Historians describe the Black Death as something that just “occurred” at the end of the Middle Ages. They don’t make the connection: the Black Death did not just “occur”; it was the biological event that ended the Middle Ages. And the world is overdue for another biological event. If it doesn’t happen soon, how many species will disappear, how many beautiful tracts of primeval rain forest will vanish forever? If the public health doctors keep up their work, they will practically destroy the world.
Hence the need for a new disease.
Brainpox was beautiful. It was a biological rocket that destroyed the central nervous system. Driven by its rocketing proteins, brainpox raced along nerve fibers in the skull. Brainpox transformed the brain into a virus bioreactor. The brain went hot. Brainpox melted the brain in the same way that the natural form of the virus melted insects.
The brain bioreactor went hot, and it filled up with virus particles until it melted down inside the skull. The reactor began leaking fluids and biting and thrashing and hemorrhaging and generally running out of control, spreadi
ng the virus around to other hosts in a messy but effective way. Of course brainpox caused human suffering, but it was over soon. None of this lingering, as with AIDS, no time for public health doctors to find a cure. Brainpox wouldn’t harm any other life forms on the planet, because brainpox infects only the human species. It wouldn’t effect the ecosystems and habitats of the rain forest.

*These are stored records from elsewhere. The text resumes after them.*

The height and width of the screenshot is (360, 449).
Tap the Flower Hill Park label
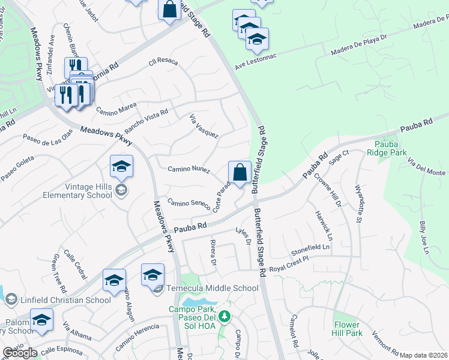(348, 328)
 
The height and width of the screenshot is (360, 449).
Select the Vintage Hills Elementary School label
(77, 191)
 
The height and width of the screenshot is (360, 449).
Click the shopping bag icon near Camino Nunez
(240, 172)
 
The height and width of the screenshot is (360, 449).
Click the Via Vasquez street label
(203, 127)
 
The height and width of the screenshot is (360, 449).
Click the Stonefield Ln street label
(310, 247)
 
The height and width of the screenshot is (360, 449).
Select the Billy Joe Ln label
(424, 237)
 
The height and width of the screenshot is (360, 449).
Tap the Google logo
(20, 353)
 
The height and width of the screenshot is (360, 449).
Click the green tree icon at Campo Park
(224, 316)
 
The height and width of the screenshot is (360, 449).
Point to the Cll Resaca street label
(164, 62)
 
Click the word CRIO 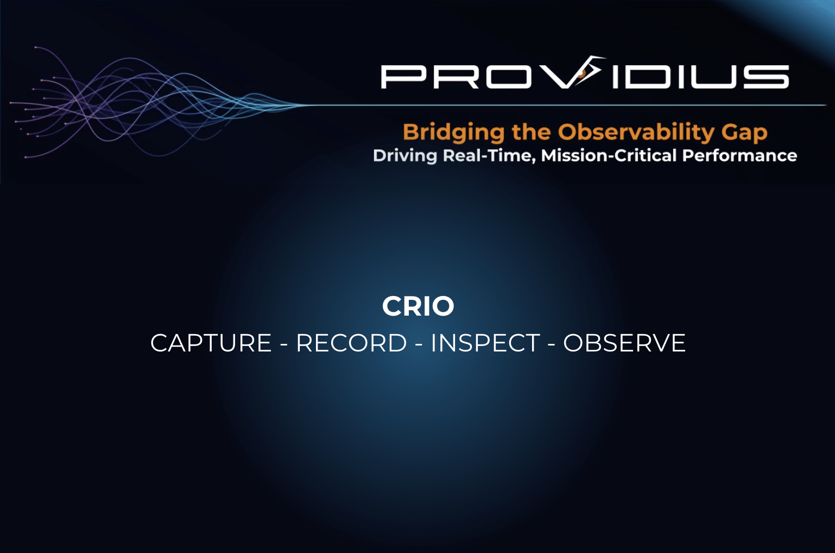pos(418,306)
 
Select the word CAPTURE pos(211,343)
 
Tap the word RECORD pos(351,343)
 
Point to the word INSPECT pos(485,343)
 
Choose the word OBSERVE pos(624,343)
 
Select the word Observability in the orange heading pos(636,133)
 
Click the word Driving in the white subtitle pos(405,156)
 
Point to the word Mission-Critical pos(609,155)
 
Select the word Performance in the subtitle pos(739,155)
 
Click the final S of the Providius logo pos(767,77)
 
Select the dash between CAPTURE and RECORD pos(284,344)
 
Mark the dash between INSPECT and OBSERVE pos(552,344)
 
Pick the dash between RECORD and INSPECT pos(419,344)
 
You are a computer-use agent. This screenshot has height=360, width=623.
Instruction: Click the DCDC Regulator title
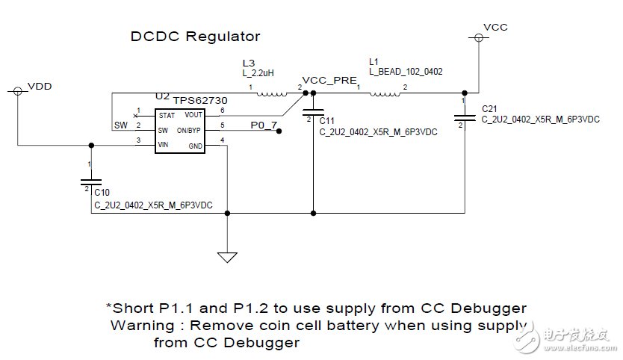(x=196, y=36)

He imagined brainpox turning New York City into a hot bioreactor, a simmering cauldron of amplifying virus. From there brainpox would amplify itself outward along invisible lines, following airline routes, spanning the globe. New York was the seed bioreactor, the cooker that would start the other cities going. This was not exactly the revenge of the rain forest; this was the revenge of molecular biology. From New York, brainpox would rocket to London and Tokyo, and it would fly to Lagos, Nigeria, and it would land in Shanghai and Singapore, and it would amplify through Calcutta, and it would get to São Paulo and Mexico City and Dacca in Bangladesh and Djakarta in Indonesia and all the great supercities of the earth. The cities would go hot, for a while. But it would not be the end of the human species, not in the least. It would merely remove one out of every two persons; or perhaps one out of three persons might vanish. Maybe even less. He didn’t know exactly. A biological weapon never exterminates a population. It merely thins. The greater the thinning, the healthier the effect on the species that has been thinned.
He checked on the bioreactor. It was a microreactor called a Biozan. It was running smoothly, the pumps humming gently, making about as much noise as a fish-tank. It was making concentrated brainpox virus. The output liquid, saturated with virus particles, ran through a flexible tube to a jar on the floor. As the liquid settled, a white sludge would form on the bottom of the jar. That sludge was mostly virus. He would pour off the liquid from the jar, and the sludge that remained was incredibly concentrated brainpox. He scraped it out with a spoon. It was unbelievable how one little bioreactor could make so much virus.